TAREFAS E EXERCÍCIOS:
(1) Reproduza fielmente o trecho do texto sobre a descentralização que vai desde "Ilha da Madeira, 2015." até "das regiões administrativas.", inclusive.
(2) Traduza para inglês esta frase do texto sobre a descentralização: "Mas a “revolução tranquila” prometida pelo XV Governo ficou muito aquém das promessas eleitoralistas do PSD."
(3) Responda a estas perguntas com base no texto sobre a descentralização:
(a) Em que ano se realizou o XIII Congresso da ANMP?
(b) Que leis são indicadas como concretizando as medidas descentralizadoras?
(c) Que questão se deve incluir na agenda política enquanto o Distrito se mantiver como divisão administrativa?

EXCERTO DO DOCUMENTO:
---
Ilha da Madeira, 2015. Fotografia de Ermelinda Toscano.
«No início
do seu segundo mandato como Presidente da República, Jorge Sampaio considerou-a
imprescindível para o desenvolvimento da democracia. No XIII Congresso da ANMP,
em 2002, os autarcas exigiram-na. A ANAFRE reclama-a. Com mais ou menos
destaque, todos os partidos políticos a elegem como uma prioridade. Os programas
dos sucessivos Governos classificam-na como fundamental. É ela a
DESCENTRALIZAÇÃO! O rosto de uma profunda mudança no desenho dos limites geográfico
internos do país, que uns dizem ser o bastante, e outros clamam que deve ir até
à autonomia prevista na Constituição com a criação das regiões administrativas.
Com tanta
gente a dar-lhe importância, esperava-se que a reforma territorial da nossa
Administração Pública fosse, finalmente, implementada... sem tabus e de uma
forma estruturada. Mas a “revolução tranquila” prometida pelo XV Governo ficou
muito aquém das promessas eleitoralistas do PSD. As medidas descentralizadoras
consubstanciadas, nomeadamente, nas Leis 10 e 11/2003, de 13 de Maio, mais do
que unir (como pomposamente se apregoava em oposição às consequências da regionalização),
têm dividido os autarcas, e esqueceram que, enquanto o Distrito se mantiver
como divisão administrativa, há que incluir a questão das Assembleias
Distritais na agenda política, e ter a coragem de assumir uma posição concreta,
e urgente, sobre o seu enquadramento futuro.
---
DADOS RECOLHIDOS:
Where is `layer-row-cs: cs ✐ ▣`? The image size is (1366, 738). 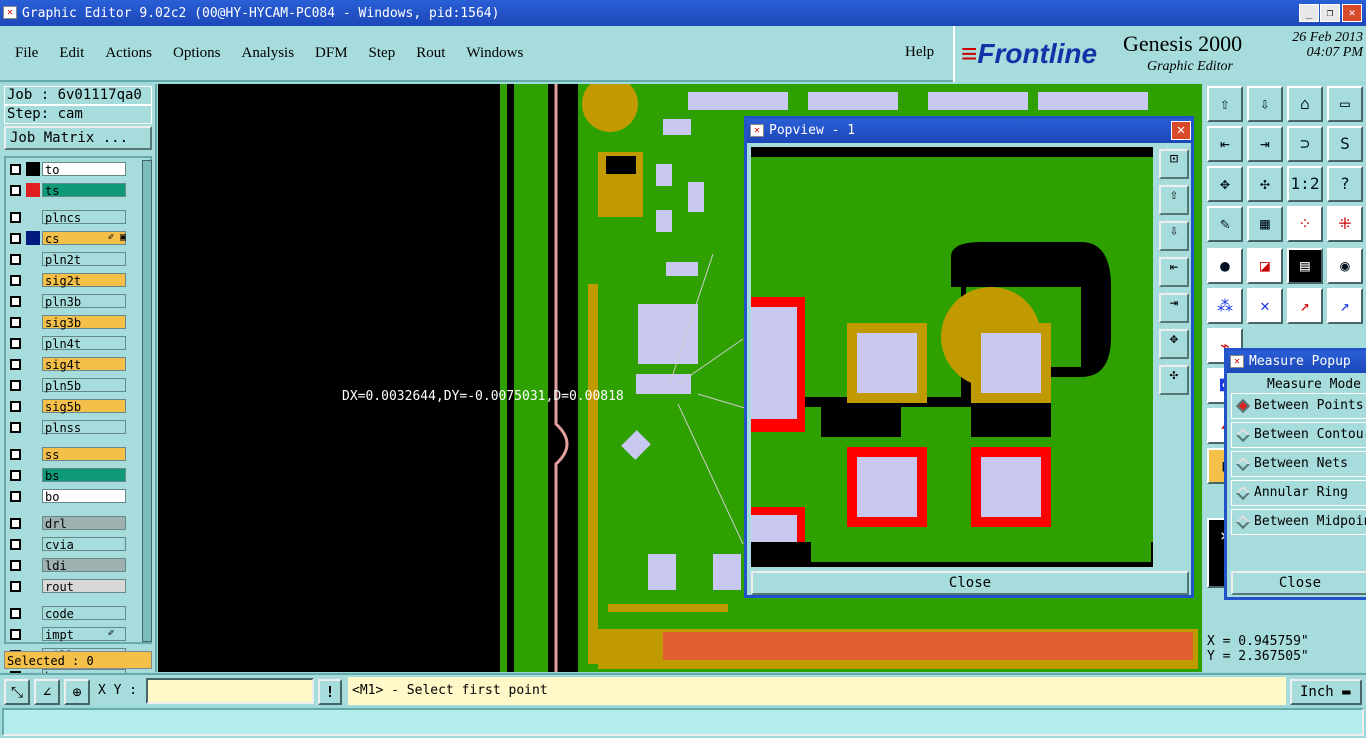 layer-row-cs: cs ✐ ▣ is located at coordinates (68, 238).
---
RESULTADOS:
(1)
Ilha da Madeira, 2015. Fotografia de Ermelinda Toscano.
«No início
do seu segundo mandato como Presidente da República, Jorge Sampaio considerou-a
imprescindível para o desenvolvimento da democracia. No XIII Congresso da ANMP,
em 2002, os autarcas exigiram-na. A ANAFRE reclama-a. Com mais ou menos
destaque, todos os partidos políticos a elegem como uma prioridade. Os programas
dos sucessivos Governos classificam-na como fundamental. É ela a
DESCENTRALIZAÇÃO! O rosto de uma profunda mudança no desenho dos limites geográfico
internos do país, que uns dizem ser o bastante, e outros clamam que deve ir até
à autonomia prevista na Constituição com a criação das regiões administrativas.

(2) But the “quiet revolution” promised by the 15th Government fell far short of the PSD's electioneering promises.

(3)
(a) Em 2002.
(b) As Leis 10 e 11/2003, de 13 de Maio.
(c) A questão das Assembleias Distritais.